EXERCISE INPUTS:

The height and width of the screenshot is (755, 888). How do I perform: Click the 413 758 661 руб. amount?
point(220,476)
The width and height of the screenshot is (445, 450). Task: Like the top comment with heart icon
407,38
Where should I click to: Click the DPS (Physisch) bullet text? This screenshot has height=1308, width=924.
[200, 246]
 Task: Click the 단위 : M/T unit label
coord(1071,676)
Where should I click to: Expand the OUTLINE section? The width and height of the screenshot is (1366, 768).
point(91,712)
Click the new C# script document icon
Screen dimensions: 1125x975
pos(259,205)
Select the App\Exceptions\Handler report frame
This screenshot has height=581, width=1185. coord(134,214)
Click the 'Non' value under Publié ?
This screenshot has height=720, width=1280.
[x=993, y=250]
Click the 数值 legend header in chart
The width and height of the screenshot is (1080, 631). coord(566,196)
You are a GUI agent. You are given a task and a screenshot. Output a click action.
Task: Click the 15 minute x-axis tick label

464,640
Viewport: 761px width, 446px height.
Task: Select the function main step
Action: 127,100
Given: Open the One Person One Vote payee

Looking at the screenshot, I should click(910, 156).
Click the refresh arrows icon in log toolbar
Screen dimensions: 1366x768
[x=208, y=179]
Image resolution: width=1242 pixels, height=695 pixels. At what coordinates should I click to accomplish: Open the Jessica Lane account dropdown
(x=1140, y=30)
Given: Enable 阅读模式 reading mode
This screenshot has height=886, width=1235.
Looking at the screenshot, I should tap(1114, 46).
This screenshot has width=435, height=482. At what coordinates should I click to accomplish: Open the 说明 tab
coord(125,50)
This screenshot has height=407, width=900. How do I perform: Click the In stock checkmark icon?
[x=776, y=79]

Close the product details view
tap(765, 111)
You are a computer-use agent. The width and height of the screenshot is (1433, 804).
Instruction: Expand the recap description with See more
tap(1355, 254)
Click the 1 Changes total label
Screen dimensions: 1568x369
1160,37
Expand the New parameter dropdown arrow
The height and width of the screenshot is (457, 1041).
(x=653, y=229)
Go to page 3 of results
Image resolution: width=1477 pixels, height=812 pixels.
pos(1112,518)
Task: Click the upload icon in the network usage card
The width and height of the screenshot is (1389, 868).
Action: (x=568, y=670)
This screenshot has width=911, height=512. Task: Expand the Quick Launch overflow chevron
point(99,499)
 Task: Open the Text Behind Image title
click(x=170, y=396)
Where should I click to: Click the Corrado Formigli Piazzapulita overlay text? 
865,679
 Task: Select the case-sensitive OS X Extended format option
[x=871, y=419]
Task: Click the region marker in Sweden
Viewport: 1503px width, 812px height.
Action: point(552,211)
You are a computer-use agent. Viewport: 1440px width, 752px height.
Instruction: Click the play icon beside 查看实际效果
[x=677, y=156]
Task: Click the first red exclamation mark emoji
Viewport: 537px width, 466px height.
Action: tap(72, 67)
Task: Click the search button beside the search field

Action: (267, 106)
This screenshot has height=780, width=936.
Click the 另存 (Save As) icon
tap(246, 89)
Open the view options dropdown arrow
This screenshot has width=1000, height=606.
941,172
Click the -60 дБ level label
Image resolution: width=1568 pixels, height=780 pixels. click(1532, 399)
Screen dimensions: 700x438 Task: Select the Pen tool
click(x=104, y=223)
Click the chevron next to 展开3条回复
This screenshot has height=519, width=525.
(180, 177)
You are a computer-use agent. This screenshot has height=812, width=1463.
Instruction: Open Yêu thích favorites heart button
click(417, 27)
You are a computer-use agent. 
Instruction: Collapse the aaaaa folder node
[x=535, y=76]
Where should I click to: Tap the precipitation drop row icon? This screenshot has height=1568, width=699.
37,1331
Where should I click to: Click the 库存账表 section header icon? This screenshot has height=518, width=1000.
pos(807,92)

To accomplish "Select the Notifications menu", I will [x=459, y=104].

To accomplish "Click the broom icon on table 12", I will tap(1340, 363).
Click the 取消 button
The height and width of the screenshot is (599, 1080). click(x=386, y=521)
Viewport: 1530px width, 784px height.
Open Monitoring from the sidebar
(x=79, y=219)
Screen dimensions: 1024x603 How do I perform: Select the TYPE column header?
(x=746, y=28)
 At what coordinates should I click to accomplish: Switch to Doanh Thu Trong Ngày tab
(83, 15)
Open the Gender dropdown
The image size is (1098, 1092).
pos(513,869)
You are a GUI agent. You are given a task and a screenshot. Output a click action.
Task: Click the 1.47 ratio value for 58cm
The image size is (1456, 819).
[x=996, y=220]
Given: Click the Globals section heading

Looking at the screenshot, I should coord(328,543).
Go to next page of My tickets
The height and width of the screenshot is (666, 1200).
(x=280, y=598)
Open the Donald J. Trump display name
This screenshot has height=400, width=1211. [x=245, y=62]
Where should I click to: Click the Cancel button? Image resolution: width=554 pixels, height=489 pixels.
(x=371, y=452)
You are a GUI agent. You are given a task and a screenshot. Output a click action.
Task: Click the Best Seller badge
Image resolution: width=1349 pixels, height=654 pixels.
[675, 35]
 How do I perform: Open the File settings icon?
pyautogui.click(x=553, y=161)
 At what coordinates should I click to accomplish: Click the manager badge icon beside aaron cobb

THE TASK: Write out the data a second time, exactly the same.

ANSWER SECTION:
The height and width of the screenshot is (755, 888). How do I perform: Click the 413 758 661 руб. amount?
point(220,476)
The width and height of the screenshot is (445, 450). Task: Like the top comment with heart icon
407,38
Where should I click to: Click the DPS (Physisch) bullet text? This screenshot has height=1308, width=924.
[200, 246]
 Task: Click the 단위 : M/T unit label
coord(1071,676)
Where should I click to: Expand the OUTLINE section? The width and height of the screenshot is (1366, 768).
point(91,712)
Click the new C# script document icon
Screen dimensions: 1125x975
pos(259,205)
Select the App\Exceptions\Handler report frame
This screenshot has height=581, width=1185. coord(134,214)
Click the 'Non' value under Publié ?
This screenshot has height=720, width=1280.
[x=993, y=250]
Click the 数值 legend header in chart
The width and height of the screenshot is (1080, 631). coord(566,196)
You are a GUI agent. You are given a task and a screenshot. Output a click action.
Task: Click the 15 minute x-axis tick label

464,640
Viewport: 761px width, 446px height.
Task: Select the function main step
Action: 127,100
Given: Open the One Person One Vote payee

Looking at the screenshot, I should click(910, 156).
Click the refresh arrows icon in log toolbar
Screen dimensions: 1366x768
[x=208, y=179]
Image resolution: width=1242 pixels, height=695 pixels. At what coordinates should I click to accomplish: Open the Jessica Lane account dropdown
(x=1140, y=30)
Given: Enable 阅读模式 reading mode
This screenshot has height=886, width=1235.
Looking at the screenshot, I should tap(1114, 46).
This screenshot has width=435, height=482. At what coordinates should I click to accomplish: Open the 说明 tab
coord(125,50)
This screenshot has height=407, width=900. How do I perform: Click the In stock checkmark icon?
[x=776, y=79]

Close the product details view
tap(765, 111)
You are a computer-use agent. The width and height of the screenshot is (1433, 804).
Instruction: Expand the recap description with See more
tap(1355, 254)
Click the 1 Changes total label
Screen dimensions: 1568x369
1160,37
Expand the New parameter dropdown arrow
The height and width of the screenshot is (457, 1041).
(x=653, y=229)
Go to page 3 of results
Image resolution: width=1477 pixels, height=812 pixels.
pos(1112,518)
Task: Click the upload icon in the network usage card
The width and height of the screenshot is (1389, 868).
Action: (x=568, y=670)
This screenshot has width=911, height=512. Task: Expand the Quick Launch overflow chevron
point(99,499)
 Task: Open the Text Behind Image title
click(x=170, y=396)
Where should I click to: Click the Corrado Formigli Piazzapulita overlay text? 
865,679
 Task: Select the case-sensitive OS X Extended format option
[x=871, y=419]
Task: Click the region marker in Sweden
Viewport: 1503px width, 812px height.
Action: point(552,211)
You are a computer-use agent. Viewport: 1440px width, 752px height.
Instruction: Click the play icon beside 查看实际效果
[x=677, y=156]
Task: Click the first red exclamation mark emoji
Viewport: 537px width, 466px height.
Action: tap(72, 67)
Task: Click the search button beside the search field

Action: (267, 106)
This screenshot has height=780, width=936.
Click the 另存 (Save As) icon
tap(246, 89)
Open the view options dropdown arrow
This screenshot has width=1000, height=606.
941,172
Click the -60 дБ level label
Image resolution: width=1568 pixels, height=780 pixels. click(1532, 399)
Screen dimensions: 700x438 Task: Select the Pen tool
click(x=104, y=223)
Click the chevron next to 展开3条回复
This screenshot has height=519, width=525.
(180, 177)
You are a computer-use agent. This screenshot has height=812, width=1463.
Instruction: Open Yêu thích favorites heart button
click(417, 27)
You are a computer-use agent. 
Instruction: Collapse the aaaaa folder node
[x=535, y=76]
Where should I click to: Tap the precipitation drop row icon? This screenshot has height=1568, width=699.
37,1331
Where should I click to: Click the 库存账表 section header icon? This screenshot has height=518, width=1000.
pos(807,92)

To accomplish "Select the Notifications menu", I will [x=459, y=104].

To accomplish "Click the broom icon on table 12", I will tap(1340, 363).
Click the 取消 button
The height and width of the screenshot is (599, 1080). click(x=386, y=521)
Viewport: 1530px width, 784px height.
Open Monitoring from the sidebar
(x=79, y=219)
Screen dimensions: 1024x603 How do I perform: Select the TYPE column header?
(x=746, y=28)
 At what coordinates should I click to accomplish: Switch to Doanh Thu Trong Ngày tab
(83, 15)
Open the Gender dropdown
The image size is (1098, 1092).
pos(513,869)
You are a GUI agent. You are given a task and a screenshot. Output a click action.
Task: Click the 1.47 ratio value for 58cm
The image size is (1456, 819).
[x=996, y=220]
Given: Click the Globals section heading

Looking at the screenshot, I should coord(328,543).
Go to next page of My tickets
The height and width of the screenshot is (666, 1200).
(x=280, y=598)
Open the Donald J. Trump display name
This screenshot has height=400, width=1211. [x=245, y=62]
Where should I click to: Click the Cancel button? Image resolution: width=554 pixels, height=489 pixels.
(x=371, y=452)
You are a GUI agent. You are given a task and a screenshot. Output a click action.
Task: Click the Best Seller badge
Image resolution: width=1349 pixels, height=654 pixels.
[675, 35]
 How do I perform: Open the File settings icon?
pyautogui.click(x=553, y=161)
 At what coordinates should I click to accomplish: Click the manager badge icon beside aaron cobb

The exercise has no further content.